'Each time you go back to it, the Mahabharata offers something new'

Legendary theatre directors Peter Brook and Marie-Hélène Estienne talk about staging Battlefield, a play based on the Mahabharata

Jasodhara Banerjee
Published: Mar 18, 2016 06:19:25 AM IST
Updated: Mar 17, 2016 08:53:17 AM IST
'Each time you go back to it, the Mahabharata offers something new'
Image: Getty Images
Theatre veterans Marie-Hélène Estienne (left) and Peter Brook are revisiting the Mahabharata to show what happens after the battle

In 1985, when Peter Brook staged his nine-hour production of Mahabharata, it went down as one of the greatest and most memorable productions of all time. The colossal play had 21 actors (Mallika Sarabhai being the only Indian; she played Draupadi) from 16 countries. Brook, then aged 60, took 10 years to prepare for the play, before staging it at the Avignon Theatre Festival in France. Subsequently, it travelled to other places, including Paris and the US.
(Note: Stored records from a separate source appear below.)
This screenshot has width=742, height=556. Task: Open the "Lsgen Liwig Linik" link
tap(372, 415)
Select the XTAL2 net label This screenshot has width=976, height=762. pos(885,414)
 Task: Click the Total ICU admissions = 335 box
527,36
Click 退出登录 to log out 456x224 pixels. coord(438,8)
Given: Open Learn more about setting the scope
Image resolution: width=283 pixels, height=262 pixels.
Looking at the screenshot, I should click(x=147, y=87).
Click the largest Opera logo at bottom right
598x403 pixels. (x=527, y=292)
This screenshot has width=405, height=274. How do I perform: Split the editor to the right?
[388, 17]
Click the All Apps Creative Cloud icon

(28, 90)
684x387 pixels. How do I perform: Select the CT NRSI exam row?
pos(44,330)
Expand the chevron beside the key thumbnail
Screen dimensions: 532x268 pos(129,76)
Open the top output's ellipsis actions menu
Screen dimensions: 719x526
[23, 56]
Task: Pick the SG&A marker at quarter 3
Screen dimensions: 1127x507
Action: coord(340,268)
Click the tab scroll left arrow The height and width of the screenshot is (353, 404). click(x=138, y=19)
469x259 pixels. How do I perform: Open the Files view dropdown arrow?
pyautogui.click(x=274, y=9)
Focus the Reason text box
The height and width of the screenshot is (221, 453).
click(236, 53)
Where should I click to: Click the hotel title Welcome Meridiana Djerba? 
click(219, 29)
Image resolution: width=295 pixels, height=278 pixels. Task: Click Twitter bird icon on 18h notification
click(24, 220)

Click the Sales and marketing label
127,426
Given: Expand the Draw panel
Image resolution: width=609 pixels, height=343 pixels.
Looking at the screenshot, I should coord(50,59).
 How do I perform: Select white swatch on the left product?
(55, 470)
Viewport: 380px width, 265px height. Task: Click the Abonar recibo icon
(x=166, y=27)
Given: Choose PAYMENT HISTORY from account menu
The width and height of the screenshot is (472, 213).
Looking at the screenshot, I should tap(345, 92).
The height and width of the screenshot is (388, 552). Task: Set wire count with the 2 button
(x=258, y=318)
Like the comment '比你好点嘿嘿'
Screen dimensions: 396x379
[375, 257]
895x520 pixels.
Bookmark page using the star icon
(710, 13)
Thirty years later, Brook, his long-time collaborator Marie-Hélène Estienne and writer Jean-Claude Carrière have come together again to revisit the epic, and produce Battlefield, in which the Bharat family tries to make sense of what they went through in the Kurukshetra battle, and the horrors they experienced themselves and brought on to others.

In an interview during the promotions of the play, Brook said: “We wanted to speak about what happens after the battle. How will the old blind king, who has lost all his sons and all his allies, be able to cope and assume their responsibility with his victorious nephew? On both sides, the leaders go through a moment of profound questioning: The ones who won say, ‘Victory is a defeat’, and the ones who lost admit that ‘they could have prevented that war’. In the Mahabharata, they at least have the strength to ask these questions. Our real audience is [Barack] Obama, [François] Hollande, [Vladimir] Putin and all the presidents. The question is: How do they see their opponents in this day and age?”

The play has been staged in France, Japan, Singapore and the UK before coming to India, where it will be staged at the National Centre for the Performing Arts in Mumbai between March 8 and 12.

Forbes India spoke to Brook and Estienne about what it means to be working on an epic the size and depth of the Mahabharata. Excerpts:

Q. What about the Mahabharata attracted you to make two productions based on the epic?
The Mahabharata is an extraordinary epic. It contains—as the book repeats it all the time—everything. It has been conceived by men of deep knowledge, observation purity, as well as invention. When you enter it, it cannot vanish, it stays in you, it opens doors within yourself and helps you understand the human being and its situation in the world. We did the long version, and little by little, when years passed, it came back, as it had never left us.

Q. Which story within the Mahabharata appeals to you the most?
You cannot tell what attracts you the most in the text, it is so rich. And each time you go back to it, it gives you something new to look at.

Q. Which character(s) do you find most fascinating?
There are so many—Krishna, the heroes, the warriors, the kings, the ascetics, the asuras, the rakshasas. It is a world in itself, with so many aspects of men and gods and nature.

A scene from the play Battlefield which has already been staged in France, Japan, Singapore and the UK

Q. How are ancient epics such as the Mahabharata (and others) relevant in present times?
It is so relevant. The epic studies man in all his forms—sattva rajas tamas; it speaks about dharma, which is so important and lost nowadays; but we can well feel in our hearts how much we need it, to follow it; we know perfectly that we cannot destroy the world we live in, that we can make no wars and protect the poor; we know all that and still we do not respect it. We forget. The Mahabharata shows you the way; it tells you about all that forgetting, which leads to an awful massacre.

Q. Have any events in recent times prompted you to revisit the Mahabharata?

Being older.

Q. Do you feel ‘adaptations’ of epics leave a stronger impression on audiences rather than the original story? Are adaptations necessary for any particular reason(s)?
The original story is a wonder. It took us many years to be able to read it and know it, and try to understand it. I always have the feeling that that text, which belongs first to India, belongs to all of us, and can help all of us. If we are open enough and respectful enough, its doors open and it fills your heart with a certain knowledge, which can be felt in our lives.

Theatre is a form, it is an approach, it is a possibility of sharing, at the same time, at the same moment. Doing something together, like reading a book or studying, is also a form of sharing, but a different form. All the forms offer something special. There are many written adaptations of the Mahabharata, as it is not certain that everyone can find the time to read the 18 volumes.

And, of course, it must be very different to study it in its original language. [Adaptations offer] another path. A text like the Mahabharata has its own life. It is said that when it began to be written, instead of being transmitted through oral tradition, that Kali Yuga began!

We do not want to teach anything. We want to share what we can share with the audience.